My daughter’s a licensed vet tech, so when she was asked to stay after hours for a surgery, she said yes. This was the first time they’d ever asked, and frankly, I don’t know how often it happens. But it happened that night. Darice works four 10-hour days per week, so she’s gone from the house from about 7:15 AM (or earlier) to round 7:30 PM on those four days. On this evening, she arrived home about 10:00 PM. Her friends at the clinic invited her to join them for a bite of food and a beer (craft beer is big up here in Alaska), but she was tired, and knew she’d been gone far longer from home than she normally is. She missed Molly.

While Darice was in surgery, Molly and I prepared our pizza party.

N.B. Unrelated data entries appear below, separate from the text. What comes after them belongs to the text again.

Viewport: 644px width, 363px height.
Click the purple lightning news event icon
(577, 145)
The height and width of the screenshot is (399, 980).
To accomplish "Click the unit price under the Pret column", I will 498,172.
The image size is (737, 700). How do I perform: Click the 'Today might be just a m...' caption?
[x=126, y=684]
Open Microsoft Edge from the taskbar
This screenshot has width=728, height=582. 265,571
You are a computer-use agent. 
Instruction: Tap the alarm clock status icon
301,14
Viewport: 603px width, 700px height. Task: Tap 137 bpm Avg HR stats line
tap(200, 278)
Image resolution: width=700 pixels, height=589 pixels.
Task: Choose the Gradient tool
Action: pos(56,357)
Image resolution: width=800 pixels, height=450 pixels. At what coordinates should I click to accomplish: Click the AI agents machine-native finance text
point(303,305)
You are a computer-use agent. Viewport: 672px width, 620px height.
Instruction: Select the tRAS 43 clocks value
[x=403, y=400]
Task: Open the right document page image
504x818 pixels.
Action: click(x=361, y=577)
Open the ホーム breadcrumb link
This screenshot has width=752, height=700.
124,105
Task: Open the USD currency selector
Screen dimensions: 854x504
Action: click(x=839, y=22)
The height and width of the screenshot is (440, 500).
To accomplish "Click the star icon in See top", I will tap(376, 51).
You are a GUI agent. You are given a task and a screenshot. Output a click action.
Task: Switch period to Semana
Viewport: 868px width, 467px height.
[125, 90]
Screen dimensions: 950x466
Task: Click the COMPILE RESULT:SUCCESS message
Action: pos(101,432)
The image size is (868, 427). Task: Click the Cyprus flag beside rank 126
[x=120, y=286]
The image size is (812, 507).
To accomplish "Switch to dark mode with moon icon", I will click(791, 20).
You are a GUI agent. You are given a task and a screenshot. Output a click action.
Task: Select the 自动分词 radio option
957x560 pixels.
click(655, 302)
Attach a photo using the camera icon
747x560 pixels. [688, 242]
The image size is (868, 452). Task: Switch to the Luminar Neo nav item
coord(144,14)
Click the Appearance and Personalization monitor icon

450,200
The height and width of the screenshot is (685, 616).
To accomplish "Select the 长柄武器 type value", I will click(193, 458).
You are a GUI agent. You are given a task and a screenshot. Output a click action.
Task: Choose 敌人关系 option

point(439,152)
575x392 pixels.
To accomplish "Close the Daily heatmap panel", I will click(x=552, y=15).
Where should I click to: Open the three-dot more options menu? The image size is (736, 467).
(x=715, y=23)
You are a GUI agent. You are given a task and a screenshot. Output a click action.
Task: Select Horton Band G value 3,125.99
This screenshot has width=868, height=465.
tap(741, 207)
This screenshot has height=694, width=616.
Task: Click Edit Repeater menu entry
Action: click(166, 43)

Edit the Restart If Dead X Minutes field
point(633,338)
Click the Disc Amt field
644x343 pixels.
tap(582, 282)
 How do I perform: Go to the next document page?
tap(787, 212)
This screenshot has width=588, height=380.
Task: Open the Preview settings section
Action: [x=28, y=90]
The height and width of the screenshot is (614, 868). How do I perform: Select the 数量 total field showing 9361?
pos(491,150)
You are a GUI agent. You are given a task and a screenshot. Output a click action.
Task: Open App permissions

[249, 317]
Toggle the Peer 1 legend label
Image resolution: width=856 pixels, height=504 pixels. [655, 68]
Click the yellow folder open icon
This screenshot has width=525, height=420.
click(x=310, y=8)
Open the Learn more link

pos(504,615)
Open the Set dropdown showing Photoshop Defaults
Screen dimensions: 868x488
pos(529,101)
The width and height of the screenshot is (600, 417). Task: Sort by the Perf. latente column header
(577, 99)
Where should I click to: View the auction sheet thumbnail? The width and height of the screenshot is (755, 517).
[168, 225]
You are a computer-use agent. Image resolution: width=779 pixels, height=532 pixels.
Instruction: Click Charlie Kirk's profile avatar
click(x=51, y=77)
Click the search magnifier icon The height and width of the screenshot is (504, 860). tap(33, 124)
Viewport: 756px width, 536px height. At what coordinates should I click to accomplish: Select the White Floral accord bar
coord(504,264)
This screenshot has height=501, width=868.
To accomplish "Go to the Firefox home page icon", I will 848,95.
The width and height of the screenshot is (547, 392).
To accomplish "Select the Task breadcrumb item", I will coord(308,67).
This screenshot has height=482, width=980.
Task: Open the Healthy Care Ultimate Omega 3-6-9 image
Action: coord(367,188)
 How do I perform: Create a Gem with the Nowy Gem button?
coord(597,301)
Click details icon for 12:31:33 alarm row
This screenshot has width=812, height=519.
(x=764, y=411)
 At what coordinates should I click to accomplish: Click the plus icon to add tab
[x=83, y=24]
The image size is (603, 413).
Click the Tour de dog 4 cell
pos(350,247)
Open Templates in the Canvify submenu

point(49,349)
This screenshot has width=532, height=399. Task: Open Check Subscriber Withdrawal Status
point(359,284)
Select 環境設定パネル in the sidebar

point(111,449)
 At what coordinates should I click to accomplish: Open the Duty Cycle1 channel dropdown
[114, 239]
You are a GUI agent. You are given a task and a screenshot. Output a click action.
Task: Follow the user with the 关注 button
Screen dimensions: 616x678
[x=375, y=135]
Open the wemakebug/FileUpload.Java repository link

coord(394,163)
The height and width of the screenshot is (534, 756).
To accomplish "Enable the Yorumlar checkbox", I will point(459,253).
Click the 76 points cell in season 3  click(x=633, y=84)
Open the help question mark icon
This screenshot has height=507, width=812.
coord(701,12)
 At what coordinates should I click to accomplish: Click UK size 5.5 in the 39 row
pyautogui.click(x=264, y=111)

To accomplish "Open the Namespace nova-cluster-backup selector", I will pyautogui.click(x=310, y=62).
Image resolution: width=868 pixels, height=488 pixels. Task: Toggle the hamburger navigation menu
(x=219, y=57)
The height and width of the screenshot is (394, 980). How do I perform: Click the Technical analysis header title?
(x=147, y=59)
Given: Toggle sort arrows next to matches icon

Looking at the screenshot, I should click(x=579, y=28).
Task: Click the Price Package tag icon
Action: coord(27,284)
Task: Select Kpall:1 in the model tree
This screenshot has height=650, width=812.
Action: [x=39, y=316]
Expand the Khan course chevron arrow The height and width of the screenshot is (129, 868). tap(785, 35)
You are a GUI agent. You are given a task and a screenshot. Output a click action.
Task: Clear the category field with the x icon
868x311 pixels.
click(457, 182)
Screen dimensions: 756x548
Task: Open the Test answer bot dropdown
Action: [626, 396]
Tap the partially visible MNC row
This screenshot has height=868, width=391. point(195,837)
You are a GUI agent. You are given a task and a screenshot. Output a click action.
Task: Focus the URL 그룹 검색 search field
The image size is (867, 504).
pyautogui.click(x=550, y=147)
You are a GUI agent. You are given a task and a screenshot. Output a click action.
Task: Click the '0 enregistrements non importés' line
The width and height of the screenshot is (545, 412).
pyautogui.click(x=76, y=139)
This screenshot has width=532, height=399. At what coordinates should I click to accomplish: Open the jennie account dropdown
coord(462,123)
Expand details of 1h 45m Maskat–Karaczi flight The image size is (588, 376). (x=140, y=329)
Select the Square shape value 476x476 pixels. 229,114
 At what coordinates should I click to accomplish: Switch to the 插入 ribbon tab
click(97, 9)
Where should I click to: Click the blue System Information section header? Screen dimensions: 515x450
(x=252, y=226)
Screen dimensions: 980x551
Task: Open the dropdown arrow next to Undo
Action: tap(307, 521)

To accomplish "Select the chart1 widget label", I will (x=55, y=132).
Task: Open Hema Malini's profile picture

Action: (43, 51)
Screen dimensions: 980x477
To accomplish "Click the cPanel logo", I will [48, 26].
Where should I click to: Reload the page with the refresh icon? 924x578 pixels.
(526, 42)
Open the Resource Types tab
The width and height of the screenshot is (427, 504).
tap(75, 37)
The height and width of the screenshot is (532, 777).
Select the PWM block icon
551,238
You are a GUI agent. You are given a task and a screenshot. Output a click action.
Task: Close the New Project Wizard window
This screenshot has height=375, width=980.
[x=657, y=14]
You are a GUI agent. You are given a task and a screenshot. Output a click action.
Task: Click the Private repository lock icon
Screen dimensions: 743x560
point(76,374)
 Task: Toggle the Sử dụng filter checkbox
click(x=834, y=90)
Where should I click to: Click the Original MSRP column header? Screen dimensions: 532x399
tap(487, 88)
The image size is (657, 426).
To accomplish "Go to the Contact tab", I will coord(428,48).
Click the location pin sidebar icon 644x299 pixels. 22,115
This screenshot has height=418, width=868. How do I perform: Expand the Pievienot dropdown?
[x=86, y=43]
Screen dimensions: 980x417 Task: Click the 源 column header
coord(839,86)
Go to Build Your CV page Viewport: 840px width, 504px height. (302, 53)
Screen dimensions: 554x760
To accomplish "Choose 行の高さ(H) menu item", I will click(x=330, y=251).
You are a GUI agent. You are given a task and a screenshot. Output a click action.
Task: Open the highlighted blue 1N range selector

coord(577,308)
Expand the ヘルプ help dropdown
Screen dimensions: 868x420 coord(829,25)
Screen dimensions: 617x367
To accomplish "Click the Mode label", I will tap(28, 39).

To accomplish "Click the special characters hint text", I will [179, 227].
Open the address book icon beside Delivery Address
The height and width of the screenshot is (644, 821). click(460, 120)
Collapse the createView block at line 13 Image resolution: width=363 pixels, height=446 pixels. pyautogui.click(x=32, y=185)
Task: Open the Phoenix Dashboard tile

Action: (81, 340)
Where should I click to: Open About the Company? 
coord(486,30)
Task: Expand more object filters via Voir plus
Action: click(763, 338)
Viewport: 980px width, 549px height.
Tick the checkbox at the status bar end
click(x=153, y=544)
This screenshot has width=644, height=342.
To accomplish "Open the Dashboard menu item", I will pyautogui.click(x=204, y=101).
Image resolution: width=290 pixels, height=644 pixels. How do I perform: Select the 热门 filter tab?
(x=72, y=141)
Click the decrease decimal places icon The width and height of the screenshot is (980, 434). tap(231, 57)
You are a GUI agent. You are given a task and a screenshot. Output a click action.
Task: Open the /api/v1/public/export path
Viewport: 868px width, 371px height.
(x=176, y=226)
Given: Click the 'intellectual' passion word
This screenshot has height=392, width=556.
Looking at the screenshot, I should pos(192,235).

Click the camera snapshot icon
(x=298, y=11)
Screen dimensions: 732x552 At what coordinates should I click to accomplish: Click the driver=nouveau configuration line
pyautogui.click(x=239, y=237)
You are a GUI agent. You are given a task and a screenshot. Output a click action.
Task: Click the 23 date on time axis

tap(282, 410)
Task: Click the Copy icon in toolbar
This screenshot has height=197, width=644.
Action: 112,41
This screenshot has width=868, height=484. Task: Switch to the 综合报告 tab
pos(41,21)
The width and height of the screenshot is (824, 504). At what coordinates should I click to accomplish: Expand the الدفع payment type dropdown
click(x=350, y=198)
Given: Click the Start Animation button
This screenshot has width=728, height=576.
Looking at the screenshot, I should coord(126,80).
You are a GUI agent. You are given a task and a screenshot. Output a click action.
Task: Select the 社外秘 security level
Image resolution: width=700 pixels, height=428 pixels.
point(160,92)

We put my gluten-free pizza in the oven after loading it down with extra pepperoni, and after about twenty minutes it was done. I pulled it out of the oven, switched the oven to off (I’m ultra-careful about things like that, particularly since this is a gas stove), and we sat down to a movie (Clifford the Big Red Dog) and ate. Not once did Molly enter the kitchen. That’s important to remember.

Since Molly had slept in that day, and because it was a Friday night, Molly and I were both awake when Darice walked in the front door. The first thing she said was, “How come I smell gas?” I answered, “What gas?” and it was on.

She couldn’t believe I couldn’t smell it, and I couldn’t believe she could. I walked out on the front porch, took a breath of fresh air, and walked in. She was right. The house was full of the smell of natural gas. What’s the matter with my nose? Why weren’t Molly and I complaining of headaches and nausea? Why were we still conscious?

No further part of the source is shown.